I. Kamu Yapım İşlerinde Sözleşme Kapsamı Anlaşmazlıkları ve Yüksek Fen Kurulu'nun Yaklaşımı
Kamu yapım işlerinde yüklenici ile idare arasında en sık yaşanan anlaşmazlıklardan biri, belirli bir imalatın sözleşme bedeline dâhil olup olmadığıdır. Bu durum, özellikle "anahtar teslimi götürü bedel" sözleşmelerde, ihale dokümanını oluşturan uygulama projeleri, teknik şartnameler ve mahal listeleri arasındaki farklılık veya eksikliklerden kaynaklanmaktadır. Yüksek Fen Kurulu, bu tür anlaşmazlıkları çözerken, sözleşme dokümanlarını bir bütün olarak ele alan ve belirli temel ilkeleri takip eden tutarlı bir yaklaşım sergilemektedir.
Temel Anlaşmazlık Noktası: Dokümanlar Arasındaki Uyumsuzluk
Anlaşmazlıklar genellikle aşağıdaki senaryolarda ortaya çıkar:
- Bir imalatın uygulama projesinde (mimari, statik, mekanik vb.) gösterilmesine rağmen mahal listesinde veya yaklaşık maliyette yer almaması.
- Mahal listesinde veya teknik şartnamede tariflenen bir işin, uygulama projesinde detaylandırılmamış veya hiç gösterilmemiş olması.
- Bir imalatın yapılabilmesi için teknik olarak zorunlu olan yardımcı veya tamamlayıcı işlerin (örneğin, kalıp iskelesi, donatı sehpası) projelerde açıkça gösterilmemesi.
Yüksek Fen Kurulu'nun Değerlendirme Kriterleri
YFK, sözleşme kapsamı konusundaki uyuşmazlıkları karara bağlarken aşağıdaki ilkelere dayanmaktadır:
- Sözleşme ve Eklerinin Bütünlüğü Esastır
Kurul'un temel hareket noktası, anahtar teslimi götürü bedel sözleşmenin, "ihale dokümanında yer alan uygulama projeleri ve bunlara ilişkin mahal listelerine dayalı olarak, işin tamamı için" verildiği ilkesidir. Bu nedenle, tekliflerin sadece tek bir belgeye değil, ihale dokümanını oluşturan tüm belgelere dayalı olarak verildiği kabul edilir. Kurul, karar ve görüşlerini taleple ilgili işe ait sözleşme ve ekleri hükümlerine göre somut olaya dayalı olarak oluşturmaktadır.

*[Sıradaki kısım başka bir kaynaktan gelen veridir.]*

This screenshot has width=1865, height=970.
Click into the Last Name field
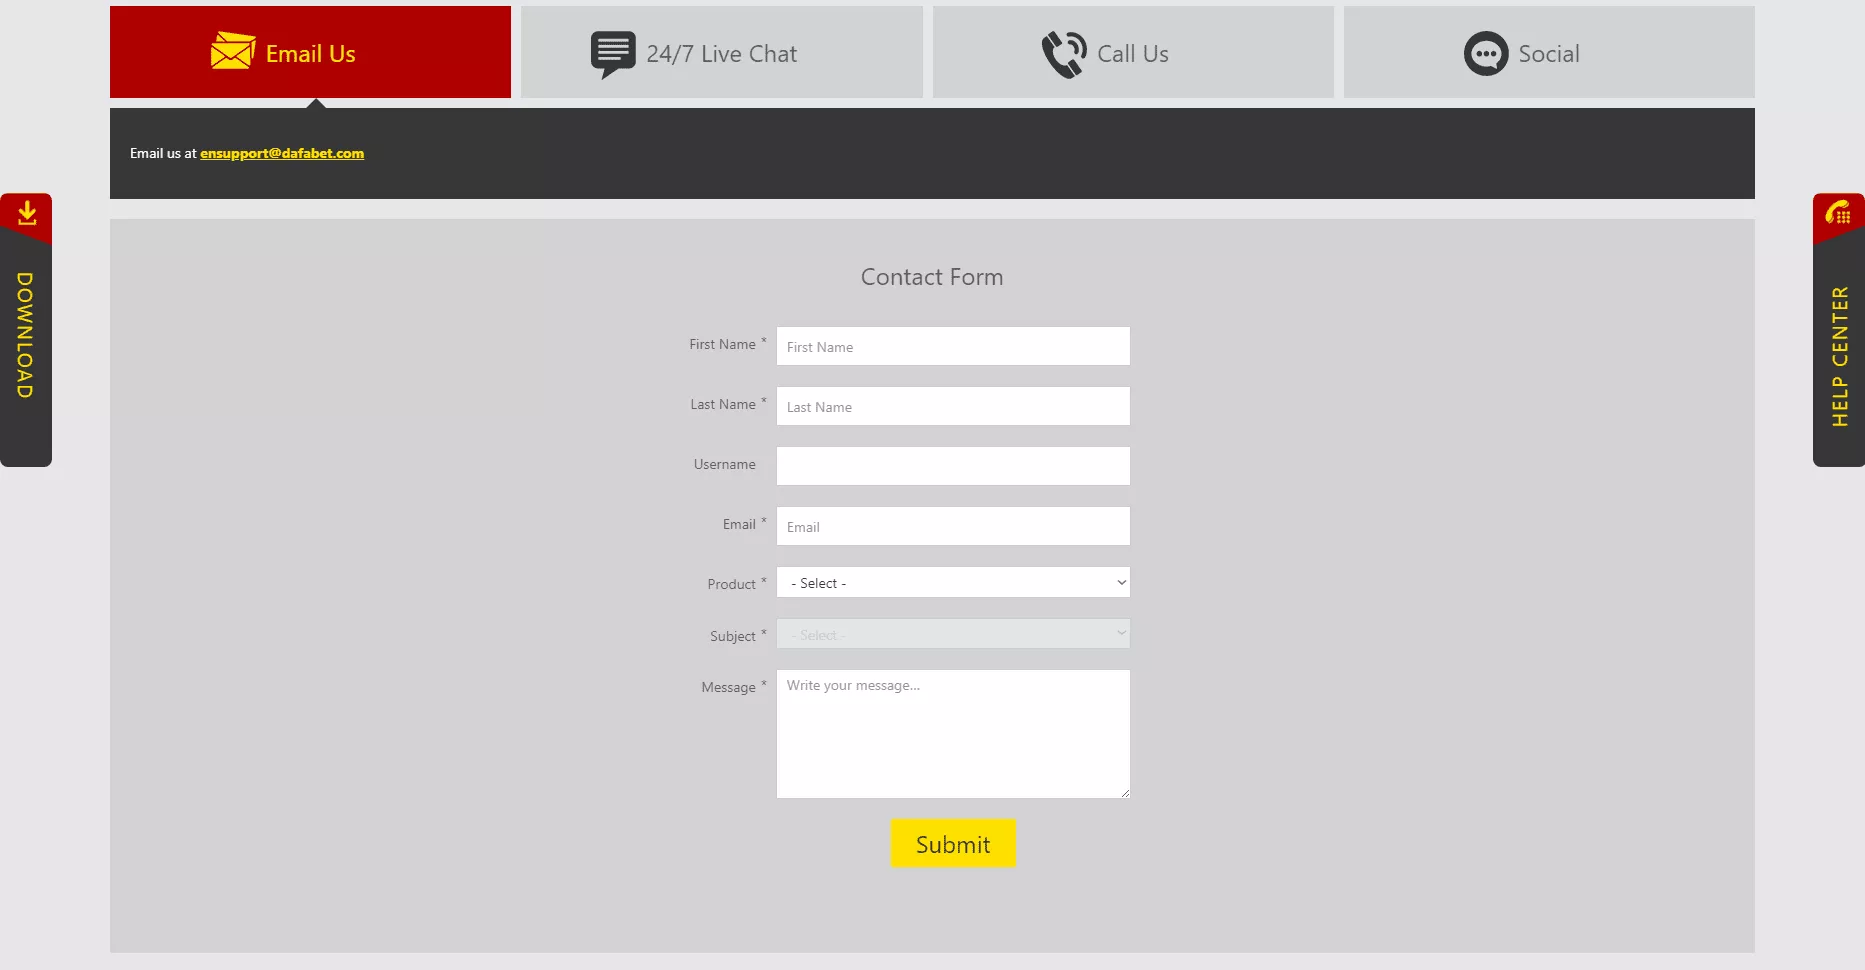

- Uygulama Projelerinin Önceliği
YFK kararlarında, anahtar teslimi götürü bedel işlerde isteklilerin tekliflerini hazırlarken dayandığı temel belgenin uygulama projeleri olduğu vurgulanır. Bir imalat, uygulama projesinde (plan, kesit, detay vb.) açıkça gösterilmişse, mahal listesinde veya teknik şartnamede eksik belirtilmiş olsa dahi genellikle sözleşme kapsamında kabul edilir.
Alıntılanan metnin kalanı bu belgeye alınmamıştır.